在主机上新建config.yaml文件。

config.yaml文件用于配置pod，本示例中使用sleep命令启动pod，便于进入pod调试。您也可以修改command为对应的任务启动命令（如“python inference.py”），任务会在启动容器后执行。

config.yaml内容如下：

apiVersion: apps/v1
kind: Deployment
metadata:
  name: yourapp
  labels:
      app: infers
spec:
  replicas: 1
  selector:
    matchLabels:
      app: infers
  template:
    metadata: 
      labels:
         app: infers
    spec:
      schedulerName: volcano
      nodeSelector:
        accelerator/huawei-npu: ascend-1980
      containers:
      - image: bert_pretrain_mindspore:v1                  # Inference image name
        imagePullPolicy: IfNotPresent
        name: mindspore
        command:
        - "sleep"
        - "1000000000000000000"
        resources:
          requests:
            huawei.com/ascend-1980: "1"             # 需求卡数，key保持不变。Number of required NPUs. The maximum value is 16. You can add lines below to configure resources such as memory and CPU.
          limits:
            huawei.com/ascend-1980: "1"             # 限制卡数，key保持不变。The value must be consistent with that in requests.
        volumeMounts:
        - name: ascend-driver               #驱动挂载，保持不动
          mountPath: /usr/local/Ascend/driver
        - name: ascend-add-ons           #驱动挂载，保持不动
          mountPath: /usr/local/Ascend/add-ons
        - name: hccn                             #驱动hccn配置，保持不动
          mountPath: /etc/hccn.conf
        - name: npu-smi                             #npu-smi
          mountPath: /usr/local/sbin/npu-smi
        - name: localtime                       #The container time must be the same as the host time.
          mountPath: /etc/localtime
      volumes:
      - name: ascend-driver
        hostPath:
          path: /usr/local/Ascend/driver
      - name: ascend-add-ons
        hostPath:
          path: /usr/local/Ascend/add-ons
      - name: hccn
        hostPath:
          path: /etc/hccn.conf
      - name: npu-smi
        hostPath:
          path: /usr/local/sbin/npu-smi
      - name: localtime
        hostPath:
          path: /etc/localtime

根据config.yaml创建pod。
```
kubectl apply -f config.yaml
```
检查pod启动情况，执行下述命令。
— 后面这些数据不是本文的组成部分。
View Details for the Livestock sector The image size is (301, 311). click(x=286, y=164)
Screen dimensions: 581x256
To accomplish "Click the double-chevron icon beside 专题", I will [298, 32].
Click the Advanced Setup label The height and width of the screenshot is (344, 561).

如果显示“1/1 running”状态代表启动成功。
```
kubectl get pod -A
```
进入容器，{pod_name}替换为您的pod名字（get pod中显示的名字），{namespace}替换为您的命名空间（默认为default）。
```
kubectl exec -it {pod_name} bash -n {namespace}
```

激活conda模式。

su - ma-user   //切换用户身份
conda activate MindSpore //激活 MindSpore环境

创建测试代码test.py。

from flask import Flask, request
import json 
app = Flask(__name__)

@app.route('/greet', methods=['POST'])
def say_hello_func():
    print("----------- in hello func ----------")
    data = json.loads(request.get_data(as_text=True))
    print(data)
    username = data['name']
    rsp_msg = 'Hello, {}!'.format(username)
    return json.dumps({"response":rsp_msg}, indent=4)
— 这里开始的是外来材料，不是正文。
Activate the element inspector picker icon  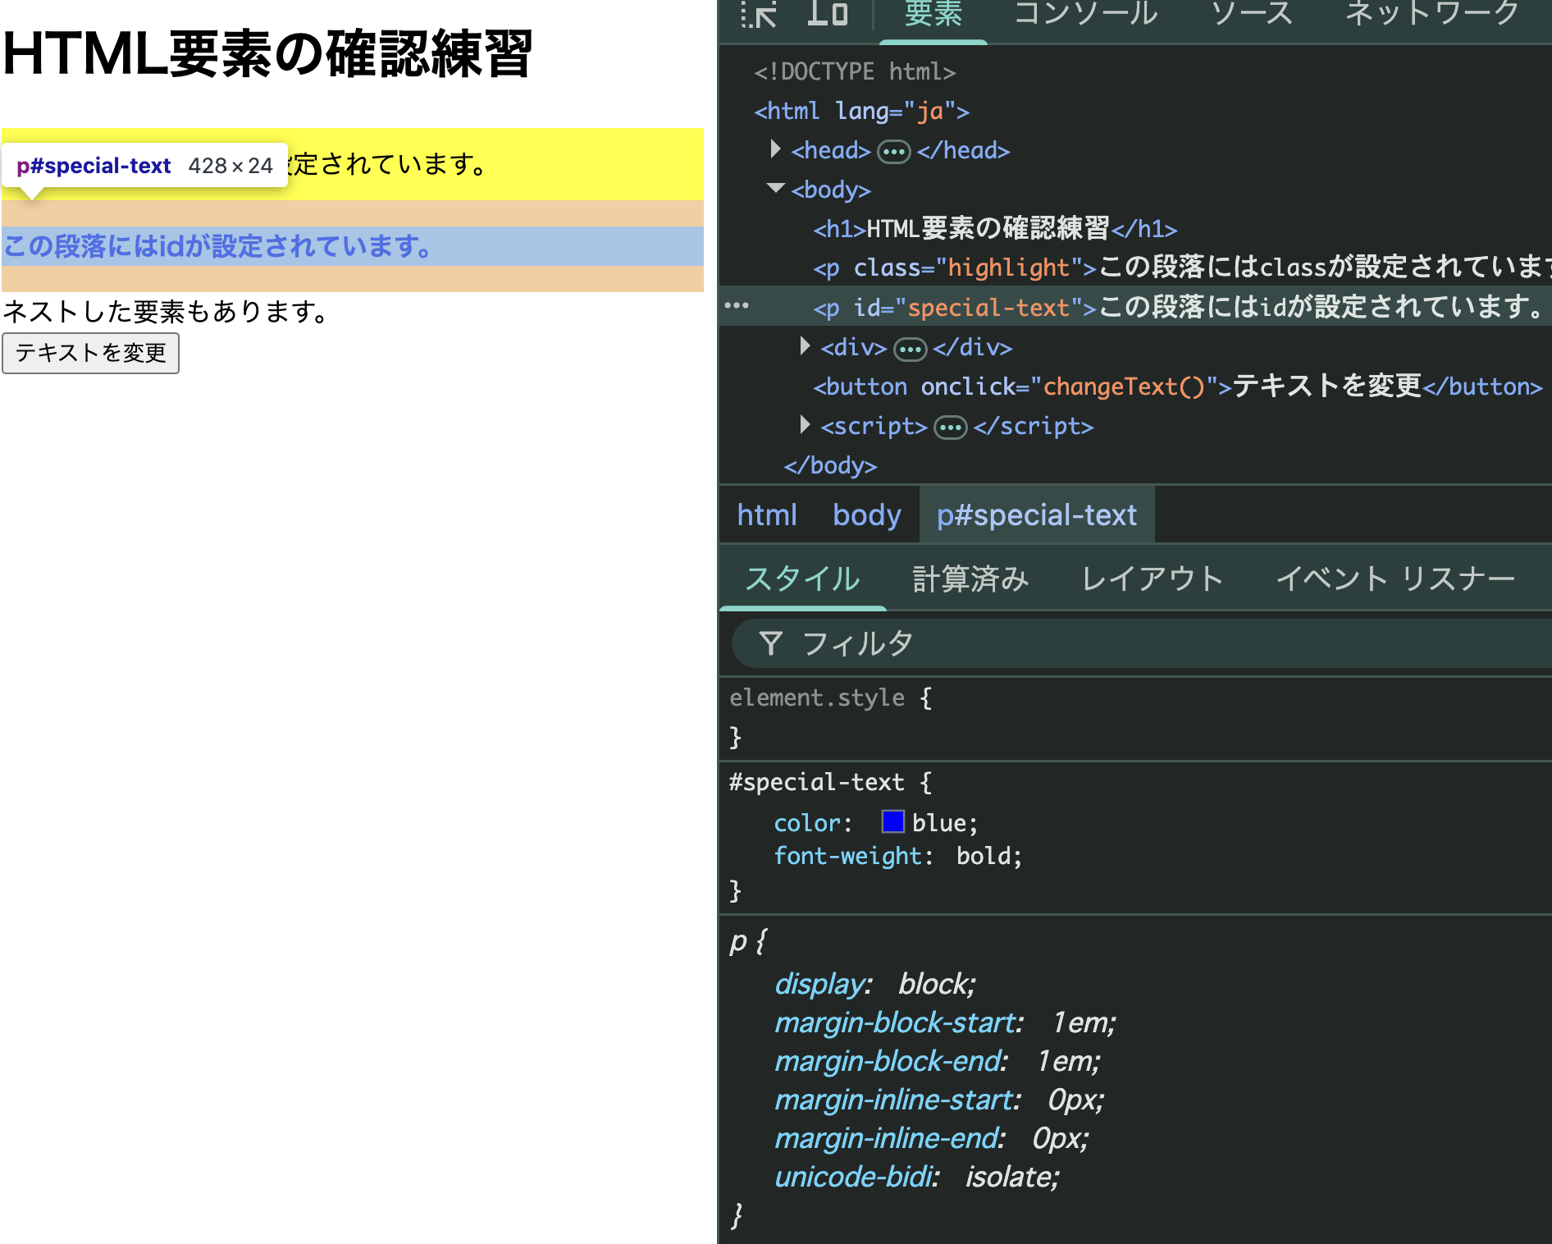(759, 15)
@app.route('/goodbye', methods=['GET'])
def say_goodbye_func():
    print("----------- in goodbye func ----------")
    return '\nGoodbye!\n'


@app.route('/', methods=['POST'])
def default_func():
    print("----------- in default func ----------")
    data = json.loads(request.get_data(as_text=True))
    return '\n called default func !\n {} \n'.format(str(data))
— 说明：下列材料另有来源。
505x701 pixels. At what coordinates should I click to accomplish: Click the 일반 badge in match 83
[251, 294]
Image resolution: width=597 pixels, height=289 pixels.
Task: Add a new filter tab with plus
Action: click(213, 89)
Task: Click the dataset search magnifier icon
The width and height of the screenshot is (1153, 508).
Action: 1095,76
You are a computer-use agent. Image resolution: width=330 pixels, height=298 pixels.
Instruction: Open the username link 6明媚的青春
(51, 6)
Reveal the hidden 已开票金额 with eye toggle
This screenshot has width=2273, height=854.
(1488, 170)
# host must be "0.0.0.0", port must be 8080
if __name__ == '__main__':
    app.run(host="0.0.0.0", port=8080)

执行代码，执行后如下图所示，会部署一个在线服务，该容器即为服务端。

python test.py

图2 部署在线服务

在XShell中新建一个终端，参考步骤5~7进入容器，该容器为客户端。执行以下命令验证自定义镜像的三个API接口功能。当显示如图所示时，即可调用服务成功。
```
curl -X POST -H "Content-Type: application/json" --data '{"name":"Tom"}'  127.0.0.1:8080/
curl -X POST -H "Content-Type: application/json" --data '{"name":"Tom"}' 127.0.0.1:8080/greet
curl -X GET 127.0.0.1:8080/goodbye
```
图3 访问在线服务

limit/request配置cpu和内存大小，已知单节点Snt9B机器为：8张Snt9B卡+192核1536GB，请合理规划，避免cpu和内存限制过小引起任务无法正常运行。